Authors: A. Koeck, R. Hainberger, R. Heer, M. Kast, T. Maier and C. Stepper
Affilation: ARC Seibersdorf research GmbH, Austria
Pages: 66 - 69
Keywords: nanosensors, nanobelts, nanophotonics
Electrical and optical nanosensors for biomedical diagnostics and biochemical analytics are developed. The electrical and optical nanosensors employ nanobelt, nanowire and nanogap structures fabricated on silicon-on-insulator (SOI) wafers. In SOI wafers, a thin silicon layer is separated by a silicon oxide layer from the bulk. An optimized dry etching process allows the removal of both the top silicon layer and the SiO2 in order to yield the nanobelt and nanowire shapes. The SiO2 layer is finally removed, which results in free standing nanobelts and nanowires and in nanogaps. The optical nanosensors are based on planar integrated waveguide structures and silicon photonic wires fabricated from SOI wafers.

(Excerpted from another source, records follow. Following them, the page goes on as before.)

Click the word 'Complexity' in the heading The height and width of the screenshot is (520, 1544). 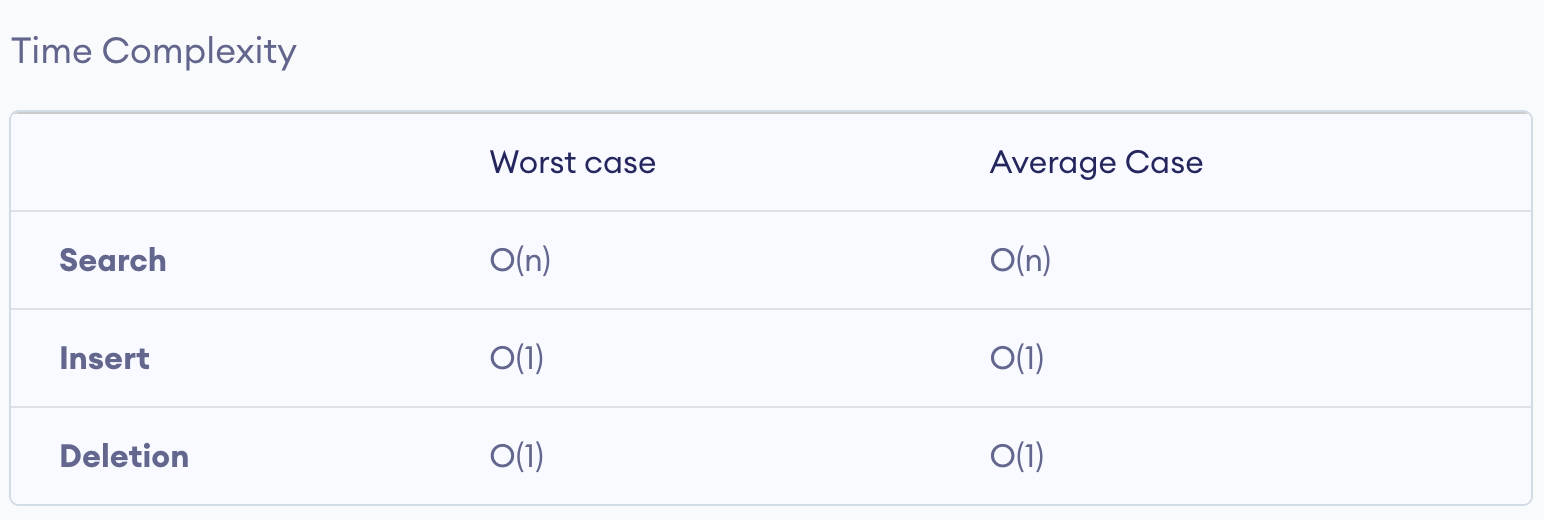199,52
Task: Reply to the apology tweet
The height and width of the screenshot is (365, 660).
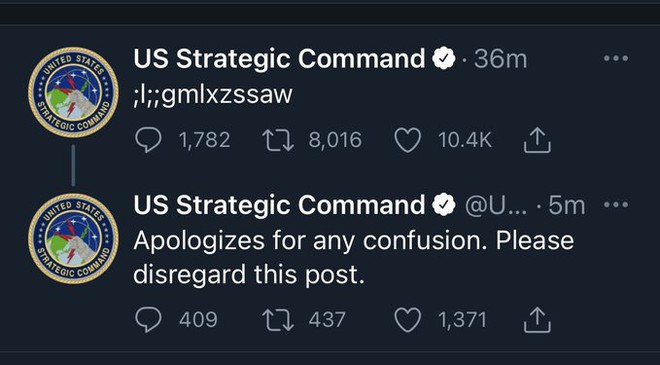Action: point(149,320)
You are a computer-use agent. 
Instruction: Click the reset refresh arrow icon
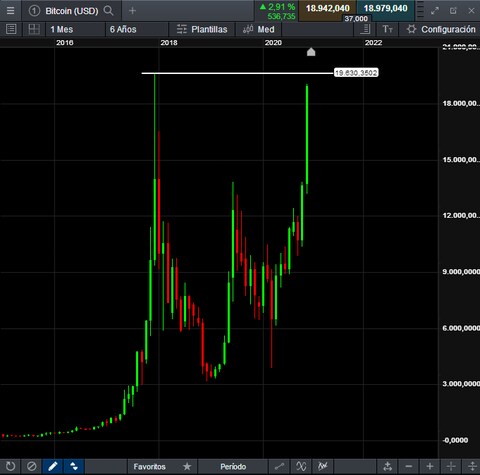tap(10, 466)
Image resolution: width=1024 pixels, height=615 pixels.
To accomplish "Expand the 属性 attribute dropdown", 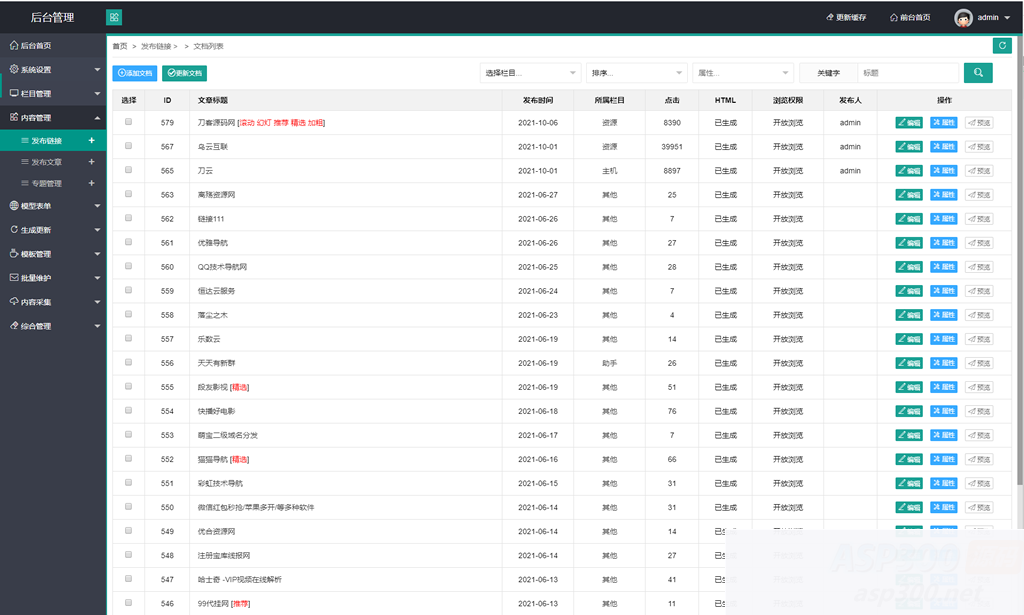I will pos(742,73).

While the light propagates in the waveguide layer, part of the optical field penetrates into the surrounding cladding layers. When the upper cladding is an aqueous analyte, specific type of molecules can be captured by a biosensitive layer on top of the silicon waveguide, which can be detected with high sensitivity by an integrated Mach-Zehnder-interferometer structure. Simulation tools for the calculation of the sensitivity and the mode behavior as a function of the waveguide geometry were developed and used in order to optimize the sensing performance.